Select and move files using a script 1

[terrassa5]

I need to create a script for Unix but I have no idea about scripting language, so I need a lot of help.

We have an Oracle database that generates archivelog files in folder /oracle/arch. This files have name arch_nnnnnn.dbf where nnnnnn is a consecutive number (i.e.: arch_435623.dbf). When this folder is 80% full we move first 100 files to folder /temp/arch, but we must first delete first 100 files of folder /temp/arch to have enough space for the new files.

I need a script that checks when folder /oracle/arch is full at 80% (it's mounted on a filesystem, so I check it manually using bdf command) and then makes these movings:

- delete first 100 files of folder /temp/arch
- move first 100 files from /oracle/arch to /temp/arch

Can you help me with this script?

Thank you very much

 

[PHV]

man awk (for parsing the bdf's output)
man ls, man head and man xargs

Hope This Helps, PH.
Want to get great answers to your Tek-Tips questions? Have a look at FAQ219-2884 or FAQ181-2886

 

[johnherman]

I just love the way PHV points out the solution without actually providing it. Star awarded.

-------------------------
The trouble with doing something right the first time is that nobody appreciates how difficult it was - Steven Wright

 

[mrn]

Have you thought of just using RMAN if it's available.

If your going down the scripting route you need to be aware of potential gotta's what if the archive file your trying to move is still being written to Checkpoints, switchlogs, shutdowns, etc. can alter the standard size dramatically.

You could wait until another file shows up and assume that the prior file is finished. But that's not necessarily true either. At peak loads, you could be writing multiple of them at a time, finishing some later files before the first ones are done.

When an archive file is completed it's written in the Oracle database alert log.
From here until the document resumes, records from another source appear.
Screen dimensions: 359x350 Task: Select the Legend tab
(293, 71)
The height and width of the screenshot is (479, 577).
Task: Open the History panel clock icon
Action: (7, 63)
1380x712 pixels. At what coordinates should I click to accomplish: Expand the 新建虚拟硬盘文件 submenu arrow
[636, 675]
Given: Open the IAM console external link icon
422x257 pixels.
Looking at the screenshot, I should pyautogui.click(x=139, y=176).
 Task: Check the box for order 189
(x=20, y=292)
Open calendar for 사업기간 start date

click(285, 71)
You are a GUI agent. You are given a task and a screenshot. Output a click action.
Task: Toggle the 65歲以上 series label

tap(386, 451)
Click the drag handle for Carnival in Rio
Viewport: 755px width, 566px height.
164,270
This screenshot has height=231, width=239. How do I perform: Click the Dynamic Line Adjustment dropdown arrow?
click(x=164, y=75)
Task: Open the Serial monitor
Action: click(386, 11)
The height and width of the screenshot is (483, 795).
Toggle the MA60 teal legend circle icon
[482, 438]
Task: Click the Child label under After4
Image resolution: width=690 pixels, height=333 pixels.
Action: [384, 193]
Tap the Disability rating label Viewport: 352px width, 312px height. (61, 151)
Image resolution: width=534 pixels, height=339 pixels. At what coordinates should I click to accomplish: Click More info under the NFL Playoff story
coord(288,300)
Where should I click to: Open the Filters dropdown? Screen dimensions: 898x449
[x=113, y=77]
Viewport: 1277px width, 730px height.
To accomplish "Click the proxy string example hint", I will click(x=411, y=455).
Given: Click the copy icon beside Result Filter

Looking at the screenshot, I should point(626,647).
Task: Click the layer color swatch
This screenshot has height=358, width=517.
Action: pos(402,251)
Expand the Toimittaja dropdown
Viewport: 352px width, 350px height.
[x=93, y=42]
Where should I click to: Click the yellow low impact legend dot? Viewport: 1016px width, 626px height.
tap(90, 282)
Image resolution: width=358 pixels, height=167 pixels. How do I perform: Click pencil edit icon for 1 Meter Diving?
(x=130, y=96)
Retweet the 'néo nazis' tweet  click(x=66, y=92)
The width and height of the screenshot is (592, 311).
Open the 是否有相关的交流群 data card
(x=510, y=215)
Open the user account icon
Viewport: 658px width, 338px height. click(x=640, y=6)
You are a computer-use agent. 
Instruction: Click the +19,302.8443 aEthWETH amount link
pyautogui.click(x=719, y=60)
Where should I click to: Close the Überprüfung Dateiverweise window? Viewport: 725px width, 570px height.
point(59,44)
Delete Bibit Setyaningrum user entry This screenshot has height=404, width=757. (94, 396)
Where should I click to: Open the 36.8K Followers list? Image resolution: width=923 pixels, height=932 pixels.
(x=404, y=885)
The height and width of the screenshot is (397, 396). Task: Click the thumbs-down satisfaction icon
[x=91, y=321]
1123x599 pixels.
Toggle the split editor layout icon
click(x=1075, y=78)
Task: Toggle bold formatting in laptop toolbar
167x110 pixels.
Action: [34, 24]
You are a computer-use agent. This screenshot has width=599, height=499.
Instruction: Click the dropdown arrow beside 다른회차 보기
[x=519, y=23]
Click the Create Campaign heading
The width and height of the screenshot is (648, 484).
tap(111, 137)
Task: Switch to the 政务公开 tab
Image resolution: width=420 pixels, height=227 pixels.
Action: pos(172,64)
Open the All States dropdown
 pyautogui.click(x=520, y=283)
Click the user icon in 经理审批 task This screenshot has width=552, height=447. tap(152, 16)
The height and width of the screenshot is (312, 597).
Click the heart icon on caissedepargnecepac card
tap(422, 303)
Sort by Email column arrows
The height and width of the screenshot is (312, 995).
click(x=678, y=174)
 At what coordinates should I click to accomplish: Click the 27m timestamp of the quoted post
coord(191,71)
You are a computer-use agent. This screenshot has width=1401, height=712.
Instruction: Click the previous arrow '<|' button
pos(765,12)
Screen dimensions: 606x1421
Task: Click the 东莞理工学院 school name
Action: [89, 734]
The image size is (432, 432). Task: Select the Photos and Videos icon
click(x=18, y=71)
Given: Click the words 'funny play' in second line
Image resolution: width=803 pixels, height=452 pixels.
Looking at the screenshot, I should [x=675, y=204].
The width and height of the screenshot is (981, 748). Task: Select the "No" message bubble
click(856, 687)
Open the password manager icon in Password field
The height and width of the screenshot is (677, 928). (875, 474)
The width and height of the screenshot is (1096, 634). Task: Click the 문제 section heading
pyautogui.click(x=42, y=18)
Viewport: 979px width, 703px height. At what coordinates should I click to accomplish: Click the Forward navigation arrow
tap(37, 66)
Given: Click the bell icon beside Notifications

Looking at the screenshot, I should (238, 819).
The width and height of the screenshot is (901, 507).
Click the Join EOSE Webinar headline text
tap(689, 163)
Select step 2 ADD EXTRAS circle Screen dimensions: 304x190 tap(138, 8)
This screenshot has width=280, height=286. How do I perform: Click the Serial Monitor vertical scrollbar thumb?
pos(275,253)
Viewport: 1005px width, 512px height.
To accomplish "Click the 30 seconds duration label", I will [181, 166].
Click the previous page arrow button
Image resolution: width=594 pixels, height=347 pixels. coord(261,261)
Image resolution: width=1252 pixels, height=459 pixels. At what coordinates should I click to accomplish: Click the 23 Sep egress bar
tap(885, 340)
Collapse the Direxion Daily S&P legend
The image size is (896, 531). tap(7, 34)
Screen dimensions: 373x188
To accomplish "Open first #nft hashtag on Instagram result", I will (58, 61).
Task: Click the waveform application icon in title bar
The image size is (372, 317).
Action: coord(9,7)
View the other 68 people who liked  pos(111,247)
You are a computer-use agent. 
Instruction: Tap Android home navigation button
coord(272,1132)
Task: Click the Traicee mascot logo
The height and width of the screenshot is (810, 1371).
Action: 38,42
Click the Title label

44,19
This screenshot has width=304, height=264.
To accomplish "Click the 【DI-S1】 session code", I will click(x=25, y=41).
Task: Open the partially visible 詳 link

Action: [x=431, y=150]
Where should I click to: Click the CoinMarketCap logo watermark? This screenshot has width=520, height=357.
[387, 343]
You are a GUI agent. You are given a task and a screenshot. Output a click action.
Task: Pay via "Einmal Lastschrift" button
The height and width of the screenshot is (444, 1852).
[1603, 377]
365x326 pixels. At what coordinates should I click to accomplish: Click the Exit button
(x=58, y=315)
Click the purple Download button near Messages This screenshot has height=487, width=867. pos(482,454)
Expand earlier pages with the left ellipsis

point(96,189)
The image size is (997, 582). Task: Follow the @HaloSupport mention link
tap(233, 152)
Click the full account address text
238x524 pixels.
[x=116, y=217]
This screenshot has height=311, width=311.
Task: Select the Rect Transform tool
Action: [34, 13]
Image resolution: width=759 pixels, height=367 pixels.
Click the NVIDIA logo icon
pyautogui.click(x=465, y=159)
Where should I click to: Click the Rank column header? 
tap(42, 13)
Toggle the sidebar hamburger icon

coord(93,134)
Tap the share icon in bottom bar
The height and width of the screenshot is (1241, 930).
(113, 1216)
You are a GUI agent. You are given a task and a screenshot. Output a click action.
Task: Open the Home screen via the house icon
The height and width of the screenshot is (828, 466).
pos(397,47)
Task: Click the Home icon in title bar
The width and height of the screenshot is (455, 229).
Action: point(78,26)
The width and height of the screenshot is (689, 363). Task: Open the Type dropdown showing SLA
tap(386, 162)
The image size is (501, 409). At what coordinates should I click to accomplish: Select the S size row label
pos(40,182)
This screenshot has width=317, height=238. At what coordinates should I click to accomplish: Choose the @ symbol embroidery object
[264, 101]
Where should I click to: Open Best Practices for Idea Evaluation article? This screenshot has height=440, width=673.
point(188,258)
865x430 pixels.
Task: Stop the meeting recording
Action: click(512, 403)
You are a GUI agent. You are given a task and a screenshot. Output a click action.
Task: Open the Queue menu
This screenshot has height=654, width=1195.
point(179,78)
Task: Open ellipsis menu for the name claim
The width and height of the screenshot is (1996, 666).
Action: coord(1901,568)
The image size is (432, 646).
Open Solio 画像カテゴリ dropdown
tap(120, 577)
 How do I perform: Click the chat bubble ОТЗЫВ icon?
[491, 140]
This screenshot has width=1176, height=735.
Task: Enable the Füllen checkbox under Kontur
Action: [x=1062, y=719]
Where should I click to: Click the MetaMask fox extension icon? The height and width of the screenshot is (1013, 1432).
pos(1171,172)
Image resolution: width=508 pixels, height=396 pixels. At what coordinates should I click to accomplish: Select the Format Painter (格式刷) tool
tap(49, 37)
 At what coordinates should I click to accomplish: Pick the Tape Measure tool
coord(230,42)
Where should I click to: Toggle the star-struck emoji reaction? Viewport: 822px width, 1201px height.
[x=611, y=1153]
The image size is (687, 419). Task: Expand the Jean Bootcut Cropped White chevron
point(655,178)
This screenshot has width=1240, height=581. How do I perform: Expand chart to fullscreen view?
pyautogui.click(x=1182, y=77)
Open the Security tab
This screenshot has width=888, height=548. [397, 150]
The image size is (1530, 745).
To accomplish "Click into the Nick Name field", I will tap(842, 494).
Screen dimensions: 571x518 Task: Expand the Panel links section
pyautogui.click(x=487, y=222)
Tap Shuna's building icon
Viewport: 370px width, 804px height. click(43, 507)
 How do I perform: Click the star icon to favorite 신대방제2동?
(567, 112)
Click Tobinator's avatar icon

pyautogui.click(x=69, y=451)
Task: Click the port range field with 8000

You could write a program to watch that alert log and then move the file.

Mike

Unix *is* user friendly. It's just selective about who its friends are.

 

[terrassa5]

For MRN

This is not a problem for me. In /oracle/arch there are about 700 files and I move only 100 oldest each time, so I'm completely sure they are not in use.

I'm already doing this movement manually 2 or 3 times per day, and I just like to automatize it.

For PHV

Tomorrow in the office I will read man docs you say, but I know nothing about scripting and I'm not sure if I will be able of doing the script by myself.

Thanks

 

[Annihilannic]

Here is a script I wrote only recently to do something similar, it may give you some ideas:

#!/bin/ksh
#
# Remove archive logs until % used is below THRESHOLD

ARCHIVE_DIR=/some/archive/dir
THRESHOLD=80

if [[ ! -d ${ARCHIVE_DIR} ]]
then
        print -u2 "${ARCHIVE_DIR} does not exist."
        exit 1
fi

# Get the filesystem usage from 'df' and strip out the %.
USAGE=$( df -Pk ${ARCHIVE_DIR} | awk '/^\// {sub("%","",$5);print $5}')

while [[ "${USAGE}" -gt "${THRESHOLD}" ]]
do
        OLDESTLOG=$(ls -rt ${ARCHIVE_DIR}/*.arc | head -1)

        print "Filesystem usage is ${USAGE}%, removing ${OLDESTLOG}"
        rm ${OLDESTLOG}

        # Give the OS some time to free up the filesystem space.
        sleep 15

        USAGE=$( df -Pk ${ARCHIVE_DIR} | awk '/^\// {sub("%","",$5);print $5}')
done

Annihilannic.

 

[mrn]

A very simple script based on number of files in /oracle/arch

#!/usr/ksh

ls -Alt /oracle/arch | tail -100 | awk '{print $9}' > /tmp/move_archive_files

a=`cat /tmp/move_archive_files`

count=`ls -Al /oracle/arch | wc -l | awk '{print $1}`

if [ $count -le "800" ];then

  for i in $a ; do
    mv /oracle/arch/$i /temp/arch
  done
fi

Or based on percent free

#!/usr/ksh

ls -Alt /oracle/arch | tail -100 | awk '{print $9}' > /tmp/move_archive_files

a=`cat /tmp/move_archive_files`

DISK=`df -k /oracle/arch | grep / | awk '{print $4}' | sed -e 's/\%//'`

if [ $DISK -le "80" ];then

  for i in $a ; do
    mv /oracle/arch/$i /temp/arch
  done
fi

Mike

Unix *is* user friendly. It's just selective about who its friends are.

 

[mrn]

Sorry this line

if [ $count -le "800" ];then

should read

if [ $count -ge "800" ];then



-le = less or equal to

-ge = greater than or equal to

Mike

Unix *is* user friendly. It's just selective about who its friends are.